I'm somewhat confused as to how I am supposed to answer the question...How are you?
In our society we ask that question to the majority of people we talk with during the day. The cashier, the teacher, the nurse, the attendant...it has become part of the casual greeting we exchange upon seeing someone....'Hi, how are you?'
So here I am caught walking a line of telling the truth, being tactful & making someone feel comfortable. Should I say that life sucks and I struggle pretty much every minute of the day with the hand I've been dealt? Maybe just responding with the expected, "I'm fine" is more acceptable. But acceptable to who. If we ask this question shouldn't we care about more than just the answer? Shouldn't we care about the person who is answering?! The person we are asking?!
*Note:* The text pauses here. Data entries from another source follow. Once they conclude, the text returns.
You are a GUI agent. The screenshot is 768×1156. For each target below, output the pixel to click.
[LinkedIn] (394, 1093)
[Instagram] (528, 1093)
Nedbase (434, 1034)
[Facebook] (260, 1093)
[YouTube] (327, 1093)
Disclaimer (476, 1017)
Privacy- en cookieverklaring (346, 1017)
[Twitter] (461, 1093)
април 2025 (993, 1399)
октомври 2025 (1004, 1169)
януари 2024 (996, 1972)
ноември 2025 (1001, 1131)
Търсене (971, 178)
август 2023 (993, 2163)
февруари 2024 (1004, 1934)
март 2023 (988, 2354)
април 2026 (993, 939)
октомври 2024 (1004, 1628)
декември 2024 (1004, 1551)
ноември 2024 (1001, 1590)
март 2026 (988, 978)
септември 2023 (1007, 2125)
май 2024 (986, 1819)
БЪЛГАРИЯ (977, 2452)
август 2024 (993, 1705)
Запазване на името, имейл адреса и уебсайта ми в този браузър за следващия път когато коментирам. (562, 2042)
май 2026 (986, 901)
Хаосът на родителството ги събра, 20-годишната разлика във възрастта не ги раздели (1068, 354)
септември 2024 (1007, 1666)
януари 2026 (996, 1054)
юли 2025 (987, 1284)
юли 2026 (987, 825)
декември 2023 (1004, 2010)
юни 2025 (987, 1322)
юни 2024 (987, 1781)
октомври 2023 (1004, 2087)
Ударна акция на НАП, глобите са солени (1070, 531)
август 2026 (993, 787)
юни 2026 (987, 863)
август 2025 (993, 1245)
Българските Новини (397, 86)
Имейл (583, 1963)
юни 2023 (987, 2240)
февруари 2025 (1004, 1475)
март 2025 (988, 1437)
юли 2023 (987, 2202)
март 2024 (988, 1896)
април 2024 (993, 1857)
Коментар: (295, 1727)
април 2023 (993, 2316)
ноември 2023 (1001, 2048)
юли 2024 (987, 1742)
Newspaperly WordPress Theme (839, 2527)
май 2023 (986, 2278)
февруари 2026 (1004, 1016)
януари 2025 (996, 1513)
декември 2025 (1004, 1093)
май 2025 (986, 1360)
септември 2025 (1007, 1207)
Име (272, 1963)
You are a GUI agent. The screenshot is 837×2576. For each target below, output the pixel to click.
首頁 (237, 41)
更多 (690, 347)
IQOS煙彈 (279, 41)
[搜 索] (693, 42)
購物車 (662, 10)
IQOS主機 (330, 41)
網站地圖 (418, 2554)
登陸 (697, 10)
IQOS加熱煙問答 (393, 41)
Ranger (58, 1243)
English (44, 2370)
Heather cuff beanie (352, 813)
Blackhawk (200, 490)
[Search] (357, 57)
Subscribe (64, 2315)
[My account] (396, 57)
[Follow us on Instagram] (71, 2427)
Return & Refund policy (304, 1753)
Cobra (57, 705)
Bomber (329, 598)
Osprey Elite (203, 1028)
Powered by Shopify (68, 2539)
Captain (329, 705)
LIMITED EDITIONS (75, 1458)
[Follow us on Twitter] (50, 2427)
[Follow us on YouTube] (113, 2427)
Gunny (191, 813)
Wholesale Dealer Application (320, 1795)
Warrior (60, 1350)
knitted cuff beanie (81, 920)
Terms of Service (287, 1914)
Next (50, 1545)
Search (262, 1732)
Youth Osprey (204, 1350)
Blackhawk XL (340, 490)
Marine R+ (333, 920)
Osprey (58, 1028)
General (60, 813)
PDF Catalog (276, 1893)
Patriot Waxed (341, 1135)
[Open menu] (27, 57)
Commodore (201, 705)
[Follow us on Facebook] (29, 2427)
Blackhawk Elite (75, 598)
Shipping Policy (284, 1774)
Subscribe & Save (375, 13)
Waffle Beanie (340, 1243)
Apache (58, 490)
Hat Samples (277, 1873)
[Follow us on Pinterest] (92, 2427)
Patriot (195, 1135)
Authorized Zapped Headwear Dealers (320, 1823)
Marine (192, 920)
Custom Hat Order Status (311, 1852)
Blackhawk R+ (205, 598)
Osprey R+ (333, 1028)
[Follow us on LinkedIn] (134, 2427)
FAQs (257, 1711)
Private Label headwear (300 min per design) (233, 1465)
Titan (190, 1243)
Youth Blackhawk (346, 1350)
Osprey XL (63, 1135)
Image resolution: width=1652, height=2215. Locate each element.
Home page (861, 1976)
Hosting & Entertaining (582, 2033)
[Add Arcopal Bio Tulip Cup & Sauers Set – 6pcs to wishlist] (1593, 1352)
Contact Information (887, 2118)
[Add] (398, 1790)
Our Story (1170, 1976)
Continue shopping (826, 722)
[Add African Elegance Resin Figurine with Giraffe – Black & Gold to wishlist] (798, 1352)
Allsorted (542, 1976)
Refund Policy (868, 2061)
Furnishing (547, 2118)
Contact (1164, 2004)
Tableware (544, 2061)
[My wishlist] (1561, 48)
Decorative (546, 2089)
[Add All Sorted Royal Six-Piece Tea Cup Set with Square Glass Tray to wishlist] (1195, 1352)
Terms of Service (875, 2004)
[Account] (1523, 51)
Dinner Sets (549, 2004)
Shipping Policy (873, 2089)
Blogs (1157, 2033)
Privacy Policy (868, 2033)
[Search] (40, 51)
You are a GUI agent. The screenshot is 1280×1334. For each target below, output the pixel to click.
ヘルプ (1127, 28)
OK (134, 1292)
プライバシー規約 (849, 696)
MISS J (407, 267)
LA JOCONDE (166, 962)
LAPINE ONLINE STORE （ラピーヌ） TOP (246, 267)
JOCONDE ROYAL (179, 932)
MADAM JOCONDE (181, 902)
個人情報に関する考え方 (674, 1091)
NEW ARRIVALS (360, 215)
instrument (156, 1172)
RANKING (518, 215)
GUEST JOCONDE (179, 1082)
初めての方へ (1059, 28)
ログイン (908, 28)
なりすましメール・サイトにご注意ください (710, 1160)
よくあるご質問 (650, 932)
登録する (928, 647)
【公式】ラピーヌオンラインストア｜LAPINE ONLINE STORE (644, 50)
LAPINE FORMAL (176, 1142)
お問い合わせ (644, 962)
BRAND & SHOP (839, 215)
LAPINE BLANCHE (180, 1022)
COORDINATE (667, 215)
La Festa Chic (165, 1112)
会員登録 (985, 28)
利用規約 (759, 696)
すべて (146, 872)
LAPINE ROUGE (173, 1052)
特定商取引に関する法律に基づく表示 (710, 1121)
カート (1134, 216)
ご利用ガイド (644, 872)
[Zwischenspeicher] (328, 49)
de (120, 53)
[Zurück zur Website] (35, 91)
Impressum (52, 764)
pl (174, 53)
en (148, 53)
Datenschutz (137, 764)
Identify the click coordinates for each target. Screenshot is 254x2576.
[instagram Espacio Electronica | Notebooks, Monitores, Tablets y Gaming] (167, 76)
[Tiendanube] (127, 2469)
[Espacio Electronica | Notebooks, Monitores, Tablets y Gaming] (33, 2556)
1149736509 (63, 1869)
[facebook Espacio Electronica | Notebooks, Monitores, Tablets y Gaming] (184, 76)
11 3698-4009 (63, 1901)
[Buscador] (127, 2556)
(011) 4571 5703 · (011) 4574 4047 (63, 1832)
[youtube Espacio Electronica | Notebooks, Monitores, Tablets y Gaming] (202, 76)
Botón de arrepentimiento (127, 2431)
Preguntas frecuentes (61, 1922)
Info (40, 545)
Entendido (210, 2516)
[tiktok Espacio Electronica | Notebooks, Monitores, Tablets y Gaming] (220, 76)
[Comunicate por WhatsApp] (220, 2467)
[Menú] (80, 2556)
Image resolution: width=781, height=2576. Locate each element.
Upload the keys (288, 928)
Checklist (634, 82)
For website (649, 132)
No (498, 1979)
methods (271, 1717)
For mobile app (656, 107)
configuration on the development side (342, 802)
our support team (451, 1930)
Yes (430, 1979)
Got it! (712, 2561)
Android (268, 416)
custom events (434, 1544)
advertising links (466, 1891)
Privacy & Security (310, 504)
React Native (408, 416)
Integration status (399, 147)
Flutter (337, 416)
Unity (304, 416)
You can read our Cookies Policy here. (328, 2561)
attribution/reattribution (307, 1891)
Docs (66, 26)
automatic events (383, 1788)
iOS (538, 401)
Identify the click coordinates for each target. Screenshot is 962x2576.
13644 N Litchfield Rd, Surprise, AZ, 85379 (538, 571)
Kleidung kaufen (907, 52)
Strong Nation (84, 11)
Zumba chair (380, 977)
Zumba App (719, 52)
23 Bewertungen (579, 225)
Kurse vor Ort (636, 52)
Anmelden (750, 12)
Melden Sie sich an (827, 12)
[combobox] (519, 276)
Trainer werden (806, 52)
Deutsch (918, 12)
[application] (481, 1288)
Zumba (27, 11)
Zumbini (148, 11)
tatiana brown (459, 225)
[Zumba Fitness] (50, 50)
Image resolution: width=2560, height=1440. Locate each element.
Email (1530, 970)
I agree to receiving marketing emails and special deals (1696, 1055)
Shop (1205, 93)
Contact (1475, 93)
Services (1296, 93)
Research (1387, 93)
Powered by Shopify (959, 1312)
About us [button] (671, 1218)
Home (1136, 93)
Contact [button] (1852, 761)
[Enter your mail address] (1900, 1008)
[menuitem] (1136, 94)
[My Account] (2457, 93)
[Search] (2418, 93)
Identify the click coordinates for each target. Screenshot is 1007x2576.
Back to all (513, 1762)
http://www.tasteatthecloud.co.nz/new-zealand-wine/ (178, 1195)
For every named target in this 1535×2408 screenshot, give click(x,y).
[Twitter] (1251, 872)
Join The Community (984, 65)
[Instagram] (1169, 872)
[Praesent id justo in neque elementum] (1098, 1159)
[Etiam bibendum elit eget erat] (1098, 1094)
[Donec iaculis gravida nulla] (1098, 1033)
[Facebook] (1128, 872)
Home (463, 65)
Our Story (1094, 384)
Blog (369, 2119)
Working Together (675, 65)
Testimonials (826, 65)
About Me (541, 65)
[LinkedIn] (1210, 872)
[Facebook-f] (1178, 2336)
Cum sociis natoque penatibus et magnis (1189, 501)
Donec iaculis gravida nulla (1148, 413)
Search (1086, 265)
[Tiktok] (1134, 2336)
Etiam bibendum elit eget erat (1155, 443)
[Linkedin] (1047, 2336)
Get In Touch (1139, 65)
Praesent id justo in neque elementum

Because I'm struggling so much and because I try to be tactful, more times than not, I tend to just reply with a "I'm fine" or "I'm good". I'm realizing as I sink into a deeper abyss of loneliness & heartache that I'm doing it even with those close to me.
It's just easier.
Easier than facing it all head on. Easier than talking about it. Easier than having the 'wrong', or is it 'right'?, question asked. Easier for fear that the question, 'How are you?' is being asked just for the heck of it. Easier than facing rejection.
With such extremes going on in my life, I have come to accept that there will be rejection. So many have chosen to walk away because of these extremes being too extreme. I get it. Totally. It really is a lot to take in. I'm actually in full swing of trying to come to grips with this type of rejection. So when you tie the two together -'how are you?' & rejection - it really is hard for someone in my position to even know where to begin to understand how to answer that question. I'm not always sure.
Soooooo. If you're reading this. And you're one who asks me....just tenderly let me know how you want my answer to lean.
The standard answer or honest one.
But the biggest lesson beyond all of that is that being asked is truly important for survival. Not being asked at all is the highest form of rejection. Well, at least it is in my book right now. So thank you to each of you who has taken time to ask. To know that you care deeply is what carries me at times.